Nurse Ayres seeks summary judgment on Mr. Kreilein's claims. Because he was a convicted inmate at the time giving rise to these claims, Mr. Kreilein's treatment is evaluated under standards established by the Eighth Amendment's proscription against the imposition of cruel and unusual punishment. See Helling v. McKinney, 509 U.S. 25, 31 (1993) ("It is undisputed that the treatment a prisoner receives in prison and the conditions under which he is confined are subject to scrutiny under the Eighth Amendment."). To prevail on an Eighth Amendment claim based on deliberate indifference to serious medical needs, a plaintiff must demonstrate two elements: (1) he suffered from an objectively serious medical condition; and (2) the defendant knew about the plaintiff's condition and the substantial risk of harm it posed, but disregarded that risk. Farmer v. Brennan, 511 U.S. 825, 837 (1994); Arnett v. Webster, 658 F.3d 742, 750 (7th Cir. 2011). "[C]onduct is 'deliberately indifferent' when the official has acted in an intentional or criminally reckless manner, i.e., "the defendant must have known that the plaintiff 'was at serious risk of being harmed [and] decided not to do anything to prevent that harm from occurring even though he could have easily done so.'" Board v. Farnham, 394 F.3d 469, 478 (7th Cir. 2005) (quoting Armstrong v. Squadrito, 152 F.3d 564, 577 (7th Cir. 1998)).

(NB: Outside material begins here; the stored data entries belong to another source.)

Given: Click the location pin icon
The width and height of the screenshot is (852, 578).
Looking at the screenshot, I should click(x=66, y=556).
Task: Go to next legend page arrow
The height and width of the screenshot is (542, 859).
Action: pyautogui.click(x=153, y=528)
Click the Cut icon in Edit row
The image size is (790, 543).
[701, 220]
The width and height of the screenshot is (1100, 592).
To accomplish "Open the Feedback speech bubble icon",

Nurse Ayres argues that she is entitled to summary judgment because he did not present with an objectively serious medical condition and because she was not deliberately indifferent to that condition. Because Mr. Kreilein's contention that his shin was cut "to the bone" and later became infected could lead a reasonable jury to conclude that Mr. Kreilein did suffer from an objectively serious medical condition, Nurse Ayres is not entitled to summary judgment on this basis.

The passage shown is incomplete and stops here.